Le vivaci polemiche sul caos innescato a Roma dalla nevicata (e successiva ondata di freddo, con la conseguenza di lastricare le strade di ghiaccio) hanno forse fatto perdere di vista quello che è stato l’aspetto caratterizzante in questi giorni di maltempo. Occorre, invece, esaminarlo con attenzione nei suoi effetti e nelle sue determinanti proprio per contribuire a mettere in atto quella “cultura della prevenzione” che, come ha sottolineato lo stesso Presidente del Consiglio, Mario Monti, è essenziale per evitare che al ripetersi di fenomeni analoghi le conseguenze siano così gravi.

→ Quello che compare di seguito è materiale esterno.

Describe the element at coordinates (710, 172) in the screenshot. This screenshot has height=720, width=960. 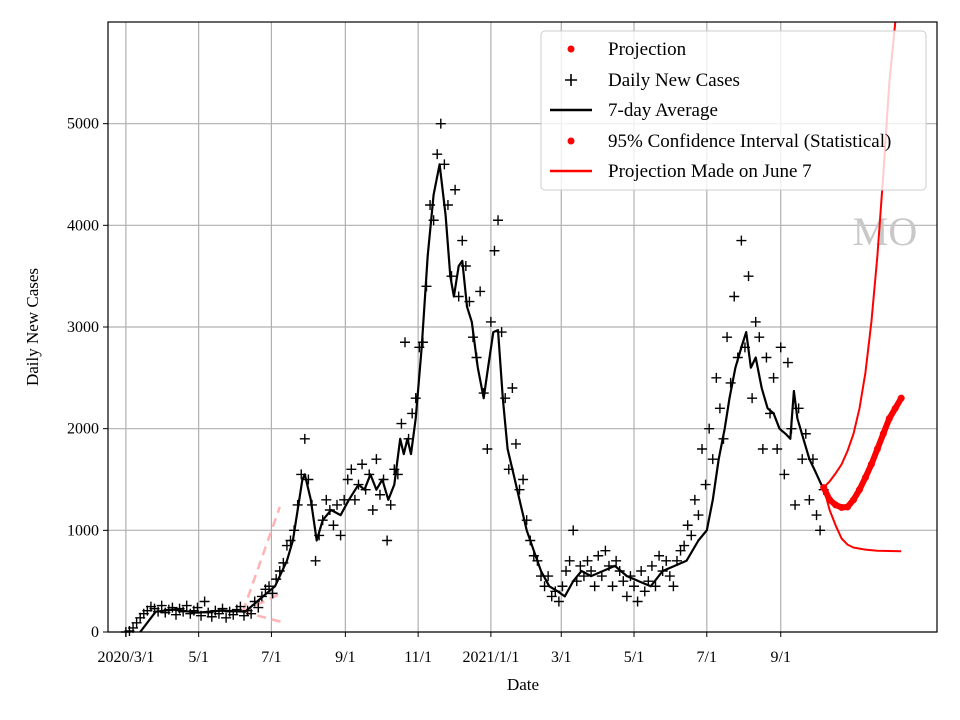
I see `legend-june7-label: Projection Made on June 7` at that location.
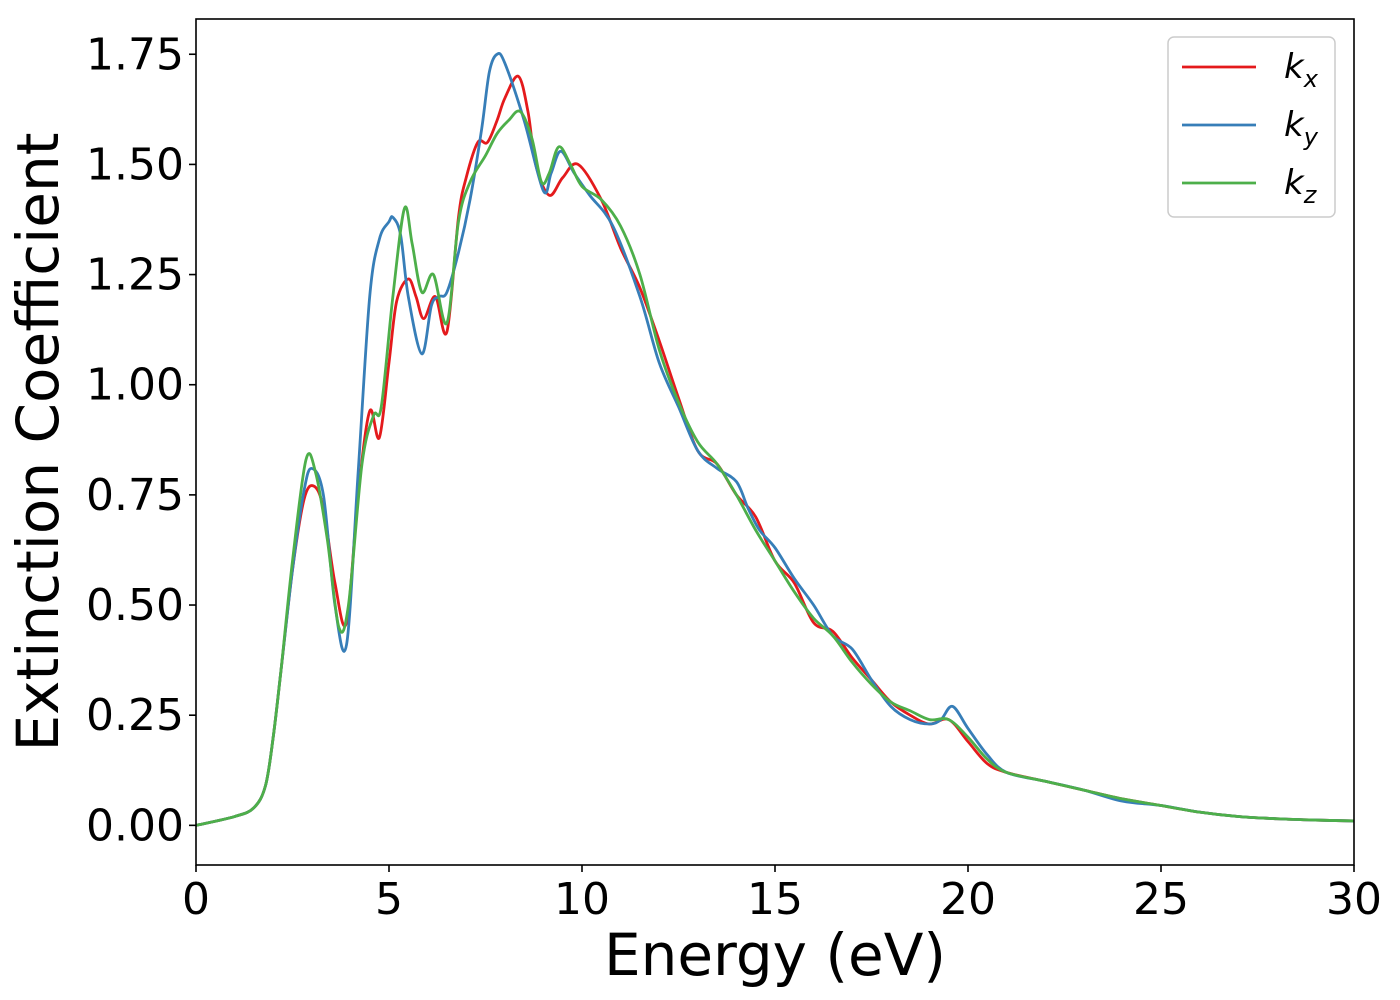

Il vero punto che ha caratterizzato l’Italia rispetto ad altri paesi colti nella morsa del freddo e della neve è il vero e proprio collasso del funzionamento del sistema ferroviario. Solamente da noi si è assistito a treni lasciati al gelo in mezzo alla campagna per ore e ore, a cancellazioni a catena, al vero e proprio esempio emblematico di Bologna, dove la città funzionava nonostante ci fossero 40 centimetri di neve, ma la stazione ferroviaria (uno dei nodi più importanti della Penisola) era nella più piena confusione. Occorre chiedersi se sia solamente dipeso da una serie di micro-fattori in base ai quali il Diavolo ha posto la propria coda in tutti i binari e in tutte le stazioni o se ci siano determinanti più fondamentali. Da esaminare con attenzione e da sanare.



In primo luogo, è essenziale domandarsi se la strategia ferroviaria dell’Italia sia in linea con le esigenze del Paese. In dicembre, un documento di “Osservazioni e Proposte” del Cnel al Governo e al Parlamento ha sottolineato come: a) le carenze della logistica costino al Paese ben 40 miliardi l’anno; b) tali carenze siano in gran misura le conseguenze di una strategia ferroviaria che ha dato la priorità alle tratte “ricche” per passeggeri, trascurando il trasporto merci e le linee regionali e locali. Ciò ha comportato, da un lato, porre il Paese alla mercé dei “padroncini” dei trasporti merci su gomma (con episodi quali quelli di un paio di settimane fa) e, dall’altro, dimenticare che, anche a ragione delle difficoltà di “mobilità abitativa”, l’Italia è una nazione di pendolari.



A conclusioni analoghe è arrivato uno studio commissionato dal ministero delle Infrastrutture e condotto dalle Fondazioni Astrid, Res Pubblica e Italia decide. È essenziale che il management delle ferrovie ne tenga conto ed effettui al più presto le necessarie correzioni di rotta. In caso contrario, la Politica (con la “P” maiuscola) potrebbe, e forse dovrebbe, affidare ad altri il delicato settore.

In secondo luogo, va diffondendosi l’impressione che, finita l’epoca chiamata scherzosamente della “sinistra ferroviaria”, ci sia ora un “industrial-railway complex” non dissimile dall’“industrial-military complex” lamentato da Dwight D.Eisenhowerquando era Presidente degli Stati Uniti. Appare quanto meno curioso che gli articoli sulla concorrenza nel settore ferroviario siano stati stralciati dalla bozza di decreto legge “Cresci-Italia” pochi minuti prima del loro esame da parte del Consiglio dei ministri. Speriamo che venga ripreso al più presto e arricchito di vincoli al management delle ferrovie per incoraggiarlo nell’improcrastinabile correzione di rotta.

Inoltre, nella recente revisione dei progetti critici (per il finanziamento pubblico) il Ponte sullo Stretto di Messina è stato sostituito dall’Alta velocità Napoli-Bari. Abbiamo sempre espresso riserve sul Ponte sullo Stretto, ma si è proprio certi che l’Alta velocità Napoli-Bari abbia la priorità sul trasporto merci e sull’ammodernamento dei servizi le cui debolezze sono state messe in viva luce negli ultimi giorni? Non c’è il rischio che l’“industrial-railway complex” sia diventato autoreferenziale e confonda la propria missione con i propri obiettivi di sviluppo e di carriera? Nell’assunto che ciò che è il bene dell’“industrial-railway complex” è anche il bene dell’Italia.